# In need of advice regarding the Big Island



## katsgarden (Jun 6, 2014)

I'm planning a family vacation to the Big Island this September.  I have a search in for timeshares, and have been matched a few times, but have passed on them so far.  We are also looking at vacation rentals through VRBO, either in the Kailua-Kona area for the Kohala Coast area.  I recently talked to one property manager who indicated that the Kailua-Kona area has been experiencing what they call "vog", due to the volcano activity.  This particular property manager was pitching his home in the Kohala area. Not being familiar with the island, I would really appreciate your advice or preference to which area you prefer. We are looking for a relaxed vacation and close to some of the better beaches that are easy to get to. Now, I'm concerned about the so called "vog".  Thanks for any help!


----------



## DaveNV (Jun 6, 2014)

katsgarden said:


> We are looking for a relaxed vacation and close to some of the better beaches that are easy to get to. Now, I'm concerned about the so called "vog".  Thanks for any help!

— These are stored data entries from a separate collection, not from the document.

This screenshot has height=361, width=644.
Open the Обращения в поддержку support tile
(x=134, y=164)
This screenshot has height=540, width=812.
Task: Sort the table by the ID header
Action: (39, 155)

Vog is a fact of life on the Big Island, and it can be common around the Kona side of the island. It can happen anywhere on the island, but if you want a vacation most likely vog-free, and close to the better beaches, then you'd want to stay in Kohala.  The north end of the Big Island is the oldest part of the island, so has the most developed beaches, and is furthest from the volcanoes. Vog doesn't have a "season," and can happen at any time.

Dave


----------



## Roger830 (Jun 6, 2014)

We spent six days on the big island April 11-17 at three different places. Driving south from the Kona airport there was noticeable vog on the hills to the east. This had us concerned because we had reservations three days later in Kuilua-Kona.

When we returned, there was still vog condensed on the hill, but the shore and town area was sunny with a nice blue sky most of the time. We stayed in an ocean front hotel and loved the town. 

Many people like to stay at the big resorts in the Kohala area further north. There is no town there and we found the area very bland. Big Island is the newest island, so the beaches are small, nothing like beaches on the mainland coasts. 

Consider staying a day or two in Volcano.


----------



## Luanne (Jun 6, 2014)

We absolutely love the Big Island. Even though we own a timeshare on Maui we've spent many summer vacations on the Big Island.

To me you really need to stay in both Kona and the Waikoloa resort area to get a feel.  Also a couple of nights in Volcano Village is a must. 

Our favorite in Volcano is a B&B, Kilauea Lodge.

http://www.kilauealodge.com/

The reason I suggest staying in both Kona and Waikoloa resort is that there is a different vibe to each area.  Kona is the small, funky little town.  Lots of restaurants, shops, walking around town is fun.  Also from there you are closer to the southern end of the island, places like the coffee farms, the Place of Refuge.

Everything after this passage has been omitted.